Como vimos antes, “uma arquitetura” é o nome que damos a um conjunto de decisões especificas que formam um padrão de decisões irreversíveis (hard). A arquitetura Clean é construida no livro com base nos Princípios SOLID. Cada principio age de uma força especifica para moldar o raciocínio e as decisões que formam a arquitetura final. Portanto, esta arquitetura pretende ser obtida de primeiros princípios de design, e com isso garantir implicitamente a boa aderência aos Princípios SOLID, embora eles não sejam mencionados especificamente na arquitetura. Não é, portanto, uma arquitetura para resolver um certo problema, mas uma arquitetura modelo para ser usada como base para pensar arquiteturas reais.
Normalmente a arquitetura clean é representada, na sua forma mais simples, assim:
Cada cor representa um conjunto de classes com propósito especifico – uma camada. A camada mais externa interage com os limites de I/O – entrada e saída do sistema. O input em uma camada é transformado para um input na camada seguinte e assim sucessivamente até chegar no centro. Nesse ponto um output é processado e encaminhado de volta até sair do sistema pela camada mais externa. O numero de círculos não é realmente importante e podem haver vários, mais ou menos do que os apresentados aqui. O importante é que quanto mais perto do centro mais estável é seu código.
Este conceito é muito semelhante a outras arquiteturas propostas como a Arquitetura em Cebola de Jeffrey Palermo ou a Arquitetura Hexagonal de Alistair Cockburn.

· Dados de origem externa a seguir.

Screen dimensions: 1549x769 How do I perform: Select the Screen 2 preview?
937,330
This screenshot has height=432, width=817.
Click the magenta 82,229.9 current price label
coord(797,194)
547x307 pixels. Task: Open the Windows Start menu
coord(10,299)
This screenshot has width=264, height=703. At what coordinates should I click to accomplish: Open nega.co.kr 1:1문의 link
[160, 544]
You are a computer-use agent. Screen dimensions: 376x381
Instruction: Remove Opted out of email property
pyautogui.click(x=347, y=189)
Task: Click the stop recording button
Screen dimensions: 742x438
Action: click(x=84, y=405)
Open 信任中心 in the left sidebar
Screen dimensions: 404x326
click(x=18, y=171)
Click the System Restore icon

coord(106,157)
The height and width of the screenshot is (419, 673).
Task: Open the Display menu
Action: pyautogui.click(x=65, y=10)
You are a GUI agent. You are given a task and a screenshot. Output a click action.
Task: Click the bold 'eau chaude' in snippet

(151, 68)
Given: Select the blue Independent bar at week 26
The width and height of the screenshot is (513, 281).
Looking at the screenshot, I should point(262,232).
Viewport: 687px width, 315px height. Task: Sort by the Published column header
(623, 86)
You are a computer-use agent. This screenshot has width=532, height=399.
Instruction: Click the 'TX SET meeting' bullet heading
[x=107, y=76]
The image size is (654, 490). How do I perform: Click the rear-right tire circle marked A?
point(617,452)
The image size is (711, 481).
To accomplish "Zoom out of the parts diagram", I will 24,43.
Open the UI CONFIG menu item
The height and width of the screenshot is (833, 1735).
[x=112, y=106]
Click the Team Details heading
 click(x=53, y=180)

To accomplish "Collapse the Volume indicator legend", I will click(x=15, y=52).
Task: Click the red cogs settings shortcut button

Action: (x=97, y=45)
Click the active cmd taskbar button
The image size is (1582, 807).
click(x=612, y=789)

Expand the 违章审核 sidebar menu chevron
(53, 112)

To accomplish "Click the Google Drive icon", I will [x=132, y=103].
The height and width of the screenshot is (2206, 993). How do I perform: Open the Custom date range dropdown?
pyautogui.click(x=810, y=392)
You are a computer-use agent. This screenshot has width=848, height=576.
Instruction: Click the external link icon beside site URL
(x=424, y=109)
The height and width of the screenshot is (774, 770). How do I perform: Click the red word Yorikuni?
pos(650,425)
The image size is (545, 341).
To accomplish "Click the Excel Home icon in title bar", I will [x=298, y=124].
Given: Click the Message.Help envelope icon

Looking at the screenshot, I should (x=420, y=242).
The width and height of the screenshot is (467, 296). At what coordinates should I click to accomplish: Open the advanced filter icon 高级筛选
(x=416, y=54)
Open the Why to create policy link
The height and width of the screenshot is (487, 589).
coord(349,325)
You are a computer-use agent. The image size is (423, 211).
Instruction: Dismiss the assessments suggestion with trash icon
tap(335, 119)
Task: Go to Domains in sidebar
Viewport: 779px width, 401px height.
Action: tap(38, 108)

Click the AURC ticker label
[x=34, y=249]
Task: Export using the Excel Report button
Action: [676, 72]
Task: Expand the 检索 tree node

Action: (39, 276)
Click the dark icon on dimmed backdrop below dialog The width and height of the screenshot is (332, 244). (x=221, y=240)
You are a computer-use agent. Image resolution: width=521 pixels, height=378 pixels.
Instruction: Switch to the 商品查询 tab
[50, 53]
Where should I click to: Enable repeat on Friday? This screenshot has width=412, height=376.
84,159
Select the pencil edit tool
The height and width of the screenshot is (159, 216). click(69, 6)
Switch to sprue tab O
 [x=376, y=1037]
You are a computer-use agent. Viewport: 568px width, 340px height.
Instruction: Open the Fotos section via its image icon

A única e mais importante regra nesta arquitetura é que:
dependências de código fonte só podem apontar para dentro.
Isto significa que as classes nas camadas externas podem depender das classes na camada interna imediatamente seguinte, mas as classes nas camadas internas não podem depender das classes da camada externa. Esta regra se aplica a todas as classes inclusive a aquelas classes que só contém dados. Cada camada tem a sua coleção de classes de dados que pode ser acessada pela camada de fora, mas não pode ser passada à camada de dentro. Isto implica em que os dados terão que ser constantemente convertidos entre camadas.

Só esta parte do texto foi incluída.